Authors: Ellem May
12
My father was training when I got home. His body was covered in sweat, and his hair stuck to his forehead in stringy clumps.
He punched the red and white boxing bag hanging from the ceiling. A series of quick, furious jabs.
“What are you doing home?” he puffed, putting a hand up to stop the bag from swinging.
“They let us leave after the memorial service,” I said. I didn’t mention we were told to leave after the scene we caused, and there was no way I was telling my father what I suspected.
I was still trying to make sense of it.
My father nodded, taking a closer look at me. “Get your gear on.”
“What? Now? No. I’m not in the mood,” I said.
“It’ll do you good.”
“No – I know what will do me good.”
He raised a brow.
“Tell me what’s going on.”
He punched the bag, then kicked it.
I ran up to my room and slammed the door, breathing hard. But within minutes I had changed my mind, and pulled my black tights and my purple gym top on. I grabbed my old
faithfuls
– black canvas sneakers – out of the wardrobe, almost cutting the circulation off as I yanked at the laces.
I knew it would do me good. I always felt better after training. Calmer. Clearer. And I needed to be clear when I met Jonathon.
My father and I spent the next few hours in a flurry of punches and kicks. No thinking – just reacting.
“Come on,” my father growled, sweat flying as he flicked his hair out of his eyes. “You’re not even trying.”
I realized what he was doing. He saw the anger in my face, and was giving me the release I so desperately needed.
But I resisted.
I knew what would come when the anger broke.
We moved through the house, my father dodging every punch.

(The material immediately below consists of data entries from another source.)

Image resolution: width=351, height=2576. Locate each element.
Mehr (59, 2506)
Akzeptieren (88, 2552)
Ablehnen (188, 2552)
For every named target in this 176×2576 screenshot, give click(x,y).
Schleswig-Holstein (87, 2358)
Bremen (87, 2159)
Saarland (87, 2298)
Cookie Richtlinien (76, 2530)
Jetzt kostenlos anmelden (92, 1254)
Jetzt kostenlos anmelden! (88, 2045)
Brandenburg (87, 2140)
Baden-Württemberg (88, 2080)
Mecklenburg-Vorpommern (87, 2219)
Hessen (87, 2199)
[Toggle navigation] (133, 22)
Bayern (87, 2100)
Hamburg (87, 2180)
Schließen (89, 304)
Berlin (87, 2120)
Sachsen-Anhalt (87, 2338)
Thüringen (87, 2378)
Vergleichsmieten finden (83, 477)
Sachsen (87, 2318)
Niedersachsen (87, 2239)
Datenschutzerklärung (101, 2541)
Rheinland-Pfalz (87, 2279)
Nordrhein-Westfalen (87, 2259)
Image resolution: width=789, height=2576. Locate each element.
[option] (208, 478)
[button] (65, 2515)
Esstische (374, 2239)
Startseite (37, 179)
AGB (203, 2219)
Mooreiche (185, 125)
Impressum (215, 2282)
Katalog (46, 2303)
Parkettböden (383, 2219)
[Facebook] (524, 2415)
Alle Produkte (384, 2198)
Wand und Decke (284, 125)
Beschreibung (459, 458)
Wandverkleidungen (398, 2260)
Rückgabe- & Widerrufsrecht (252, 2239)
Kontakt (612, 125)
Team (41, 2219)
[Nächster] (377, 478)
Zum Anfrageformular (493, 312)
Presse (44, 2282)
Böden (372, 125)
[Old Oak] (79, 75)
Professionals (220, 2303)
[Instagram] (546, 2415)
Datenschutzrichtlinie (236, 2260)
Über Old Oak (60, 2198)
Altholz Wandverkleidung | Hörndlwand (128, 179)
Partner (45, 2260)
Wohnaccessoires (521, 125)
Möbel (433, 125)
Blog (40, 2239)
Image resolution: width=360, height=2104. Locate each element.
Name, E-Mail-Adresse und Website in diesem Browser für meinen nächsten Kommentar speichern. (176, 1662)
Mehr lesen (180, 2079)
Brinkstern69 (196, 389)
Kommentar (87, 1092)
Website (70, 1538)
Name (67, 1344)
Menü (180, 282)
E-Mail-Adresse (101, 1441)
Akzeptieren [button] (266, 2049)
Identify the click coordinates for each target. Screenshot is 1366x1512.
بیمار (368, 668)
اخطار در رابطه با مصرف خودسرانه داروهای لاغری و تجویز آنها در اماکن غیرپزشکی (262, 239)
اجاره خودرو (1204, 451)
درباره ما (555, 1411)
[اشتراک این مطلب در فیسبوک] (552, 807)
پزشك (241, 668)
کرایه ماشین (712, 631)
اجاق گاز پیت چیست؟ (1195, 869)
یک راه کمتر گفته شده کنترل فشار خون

Every kick. Even the swing of the broom handle and the heavy telephone directory as I went freestyle, grabbing anything I could get my hands on.
I felt my body loosening up. The workout became tense, savage.
All the while my father was shouting at me. Taunting me. Telling me to let it all out.
“Come on.” He bounced back and forth. Daring me to hit him.
I turned, my leg swinging. A round-house kick meant to connect with his head.
He blocked it with the side of his arm. “Is that all you’ve got? Thought I taught you better than that.”
I completely lost it then. I was like a wild animal. Turning my body, I swung my knee up and out, a short sharp kick to the side that was never meant to connect. My father tried to block it, but he wasn’t expecting me to pull back at the last minute, aiming a little higher so that my foot connected with his shoulder.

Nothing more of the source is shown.